His concept of life oriented towards humanity is inscribed in all his scores. A warning in view of the atrocities of this world, but also resistance from the heart: a revocation of the spirits, love and life. (Udo Zimmermann)

Karl Amadeus Hartmann was born on 2 August 1905 in Munich and came into contact with art and music at an early stage. He studied trombone and composition at the Staatliche Akademie der Tonkunst in Munich from 1924 to 1929. Hartmann presented his first composition which displayed influences of jazz, Dadaism, persiflage technique and New Objectivity within the framework of the Opera Studio at the Bavarian State Opera. His Miserae for orchestra brought him initial international recognition at its performance at the IGNM Festival in Prague in 1935; in 1936, he won the Carillon competition in Geneva with his String Quartet No. 1. Following studies with Hermann Scherchen, Hartmann became the pupil of Anton Webern in 1941/42 whose compositional style exerted a strong influence in the following years.

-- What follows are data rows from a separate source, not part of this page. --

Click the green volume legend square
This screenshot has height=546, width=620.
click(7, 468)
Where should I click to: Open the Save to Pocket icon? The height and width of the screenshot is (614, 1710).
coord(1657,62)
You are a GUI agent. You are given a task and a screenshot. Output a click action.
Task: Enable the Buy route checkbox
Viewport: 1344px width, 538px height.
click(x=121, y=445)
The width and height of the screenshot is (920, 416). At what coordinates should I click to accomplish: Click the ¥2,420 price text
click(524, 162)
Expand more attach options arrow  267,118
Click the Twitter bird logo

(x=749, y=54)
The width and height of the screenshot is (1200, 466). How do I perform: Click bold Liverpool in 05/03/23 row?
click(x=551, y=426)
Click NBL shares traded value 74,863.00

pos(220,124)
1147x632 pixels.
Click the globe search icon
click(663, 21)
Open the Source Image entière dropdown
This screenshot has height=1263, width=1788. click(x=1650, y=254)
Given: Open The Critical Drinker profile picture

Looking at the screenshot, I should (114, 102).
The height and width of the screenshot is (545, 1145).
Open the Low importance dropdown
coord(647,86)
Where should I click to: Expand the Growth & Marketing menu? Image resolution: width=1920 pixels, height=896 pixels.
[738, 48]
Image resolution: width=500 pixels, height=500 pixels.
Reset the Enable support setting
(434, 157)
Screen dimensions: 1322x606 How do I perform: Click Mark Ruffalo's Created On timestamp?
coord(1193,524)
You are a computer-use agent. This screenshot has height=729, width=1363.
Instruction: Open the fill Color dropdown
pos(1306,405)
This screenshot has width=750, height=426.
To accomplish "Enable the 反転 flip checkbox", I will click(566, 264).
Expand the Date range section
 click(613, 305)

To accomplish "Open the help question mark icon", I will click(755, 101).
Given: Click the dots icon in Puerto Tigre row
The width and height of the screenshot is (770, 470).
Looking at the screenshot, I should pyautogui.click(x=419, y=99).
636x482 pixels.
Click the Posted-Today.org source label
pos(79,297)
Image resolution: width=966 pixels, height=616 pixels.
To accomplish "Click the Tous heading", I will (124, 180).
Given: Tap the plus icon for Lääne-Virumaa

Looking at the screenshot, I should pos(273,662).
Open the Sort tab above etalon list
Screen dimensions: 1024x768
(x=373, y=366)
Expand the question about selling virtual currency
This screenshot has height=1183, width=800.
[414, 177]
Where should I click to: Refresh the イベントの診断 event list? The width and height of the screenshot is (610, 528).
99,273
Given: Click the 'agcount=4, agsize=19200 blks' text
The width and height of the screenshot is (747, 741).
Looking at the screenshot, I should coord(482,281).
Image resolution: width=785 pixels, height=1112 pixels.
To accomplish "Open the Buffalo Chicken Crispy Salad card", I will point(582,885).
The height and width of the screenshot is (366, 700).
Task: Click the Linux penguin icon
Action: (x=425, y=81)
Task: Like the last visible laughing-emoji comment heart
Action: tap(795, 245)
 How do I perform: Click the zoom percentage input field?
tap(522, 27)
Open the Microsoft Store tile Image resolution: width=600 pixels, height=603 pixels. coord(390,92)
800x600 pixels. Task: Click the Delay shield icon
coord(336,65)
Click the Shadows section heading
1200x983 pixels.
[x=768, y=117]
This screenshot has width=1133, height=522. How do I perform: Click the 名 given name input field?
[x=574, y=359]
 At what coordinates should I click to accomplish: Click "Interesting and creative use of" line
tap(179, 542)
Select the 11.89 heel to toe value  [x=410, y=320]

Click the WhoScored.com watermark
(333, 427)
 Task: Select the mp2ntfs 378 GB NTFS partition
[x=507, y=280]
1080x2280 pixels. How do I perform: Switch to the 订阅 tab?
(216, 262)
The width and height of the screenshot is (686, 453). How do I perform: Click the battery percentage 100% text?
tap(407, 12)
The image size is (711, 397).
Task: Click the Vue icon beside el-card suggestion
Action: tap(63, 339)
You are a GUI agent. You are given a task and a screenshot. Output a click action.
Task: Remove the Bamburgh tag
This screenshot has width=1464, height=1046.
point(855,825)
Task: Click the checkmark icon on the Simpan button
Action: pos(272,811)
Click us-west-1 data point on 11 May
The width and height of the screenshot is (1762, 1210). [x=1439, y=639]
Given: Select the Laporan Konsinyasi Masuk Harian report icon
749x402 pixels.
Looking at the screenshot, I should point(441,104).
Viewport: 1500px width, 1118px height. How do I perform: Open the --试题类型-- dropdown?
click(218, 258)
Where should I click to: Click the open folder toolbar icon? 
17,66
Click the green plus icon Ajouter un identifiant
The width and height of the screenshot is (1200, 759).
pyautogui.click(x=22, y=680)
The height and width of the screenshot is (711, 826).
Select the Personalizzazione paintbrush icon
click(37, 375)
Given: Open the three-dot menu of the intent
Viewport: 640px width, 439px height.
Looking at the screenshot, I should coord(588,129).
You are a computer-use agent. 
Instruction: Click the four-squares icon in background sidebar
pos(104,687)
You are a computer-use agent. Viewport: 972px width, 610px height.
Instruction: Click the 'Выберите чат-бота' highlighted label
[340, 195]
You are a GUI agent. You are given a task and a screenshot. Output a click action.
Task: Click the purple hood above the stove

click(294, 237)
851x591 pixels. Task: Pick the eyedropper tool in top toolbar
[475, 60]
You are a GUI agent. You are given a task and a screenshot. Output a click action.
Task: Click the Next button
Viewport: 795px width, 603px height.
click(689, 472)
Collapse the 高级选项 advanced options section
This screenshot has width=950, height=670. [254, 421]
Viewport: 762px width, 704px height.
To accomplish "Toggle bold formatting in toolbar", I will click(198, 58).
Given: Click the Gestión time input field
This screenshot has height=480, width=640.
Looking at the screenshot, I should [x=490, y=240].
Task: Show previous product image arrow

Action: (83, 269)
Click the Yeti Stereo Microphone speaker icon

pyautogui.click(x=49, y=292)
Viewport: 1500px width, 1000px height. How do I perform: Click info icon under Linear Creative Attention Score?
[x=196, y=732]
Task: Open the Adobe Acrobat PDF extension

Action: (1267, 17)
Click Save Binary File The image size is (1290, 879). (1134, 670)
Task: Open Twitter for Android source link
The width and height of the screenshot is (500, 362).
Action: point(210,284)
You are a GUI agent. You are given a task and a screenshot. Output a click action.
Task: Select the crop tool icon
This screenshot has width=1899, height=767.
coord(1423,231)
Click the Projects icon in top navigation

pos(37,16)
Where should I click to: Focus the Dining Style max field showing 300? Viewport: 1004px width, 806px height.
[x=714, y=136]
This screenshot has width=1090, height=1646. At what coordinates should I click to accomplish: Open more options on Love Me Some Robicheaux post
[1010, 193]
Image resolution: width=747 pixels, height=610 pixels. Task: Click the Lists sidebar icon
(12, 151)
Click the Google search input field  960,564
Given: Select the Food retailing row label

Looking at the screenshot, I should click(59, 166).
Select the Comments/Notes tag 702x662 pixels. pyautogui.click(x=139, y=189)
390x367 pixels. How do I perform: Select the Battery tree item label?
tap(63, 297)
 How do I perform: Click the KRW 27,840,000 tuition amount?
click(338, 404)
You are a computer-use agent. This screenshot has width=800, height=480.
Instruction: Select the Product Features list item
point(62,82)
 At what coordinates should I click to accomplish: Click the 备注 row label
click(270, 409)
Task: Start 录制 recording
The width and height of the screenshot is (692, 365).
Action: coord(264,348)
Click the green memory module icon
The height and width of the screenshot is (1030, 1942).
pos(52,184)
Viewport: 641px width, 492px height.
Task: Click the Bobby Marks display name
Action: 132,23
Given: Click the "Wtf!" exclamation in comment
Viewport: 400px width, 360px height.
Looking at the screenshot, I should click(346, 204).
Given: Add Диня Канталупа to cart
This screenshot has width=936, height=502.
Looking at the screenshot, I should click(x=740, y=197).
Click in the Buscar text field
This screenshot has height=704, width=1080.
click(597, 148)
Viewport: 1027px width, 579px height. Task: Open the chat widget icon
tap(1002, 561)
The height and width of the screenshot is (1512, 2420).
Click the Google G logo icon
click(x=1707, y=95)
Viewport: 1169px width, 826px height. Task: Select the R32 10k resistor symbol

In 1945, the composer was appointed as dramatic producer at the Bavarian State Theatre. Hartmann’s attempt to acquaint the audiences not only with classical modern works but also contemporary music by young composers became the guiding concept of the musica viva concerts which Hartmann organised right up until his death. The apocalyptic vision of the Gesangsszene for baritone and orchestra on texts from “Sodom and Gomorrha” remained unfinished and was published posthumously. Hartmann died on 5 December 1963.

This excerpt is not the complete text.